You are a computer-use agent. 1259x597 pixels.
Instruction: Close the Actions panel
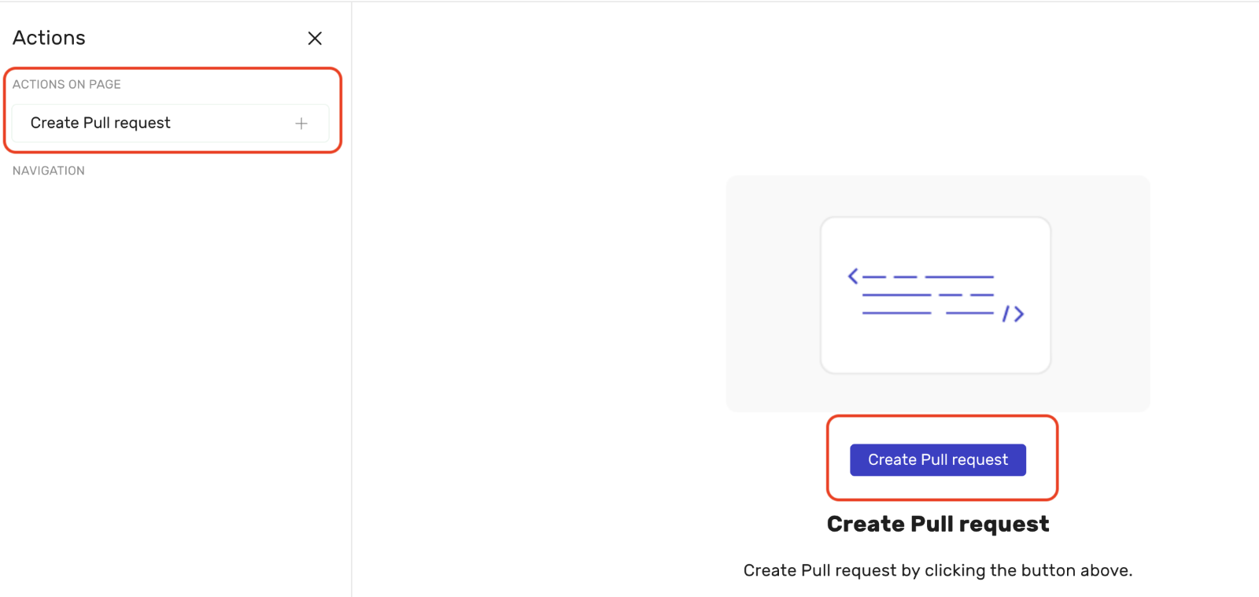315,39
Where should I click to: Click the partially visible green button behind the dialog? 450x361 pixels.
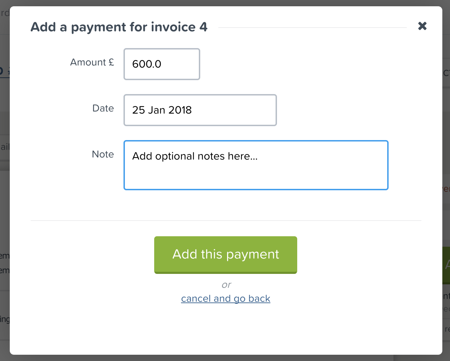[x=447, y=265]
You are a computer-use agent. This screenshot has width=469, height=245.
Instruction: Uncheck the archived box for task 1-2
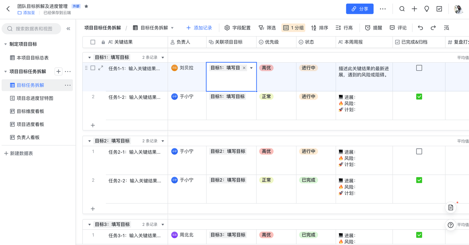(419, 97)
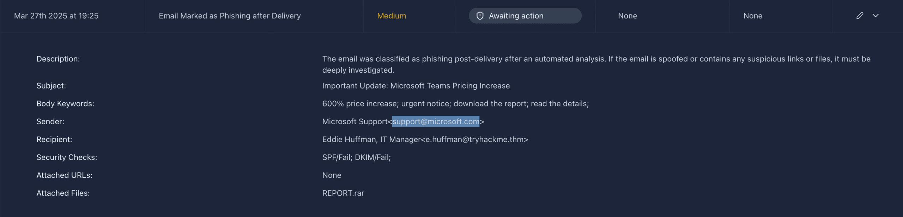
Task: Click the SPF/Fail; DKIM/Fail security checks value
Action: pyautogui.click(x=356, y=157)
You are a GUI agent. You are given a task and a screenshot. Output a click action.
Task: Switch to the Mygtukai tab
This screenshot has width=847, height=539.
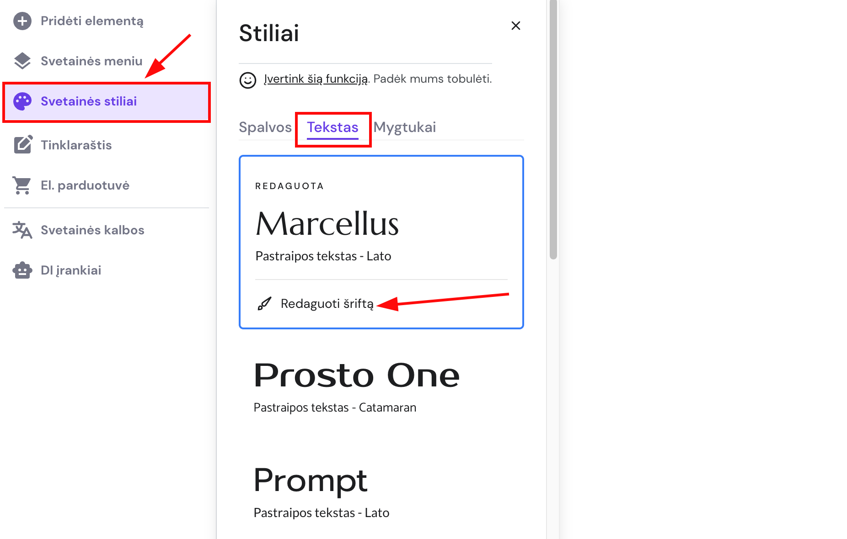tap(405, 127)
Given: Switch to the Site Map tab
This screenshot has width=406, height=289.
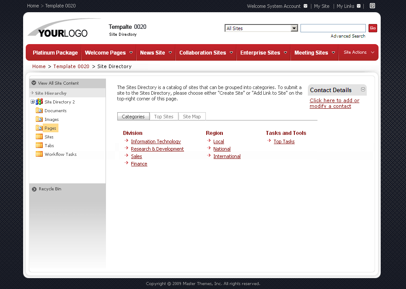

___

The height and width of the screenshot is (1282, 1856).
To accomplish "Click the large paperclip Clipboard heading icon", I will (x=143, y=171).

___

Copy the items from the line with "You are a GUI" to the line with "This screenshot has width=406, height=289.", substituting "screen capture" for "screenshot" and changing nothing else. Leave out the pictures.

• Output:
You are a GUI agent. You are given a task and a screen capture. Output a click action.
Task: Switch to the Mygtukai tab
This screen capture has width=847, height=539.
tap(405, 127)
Given: Switch to the Site Map tab
This screen capture has width=406, height=289.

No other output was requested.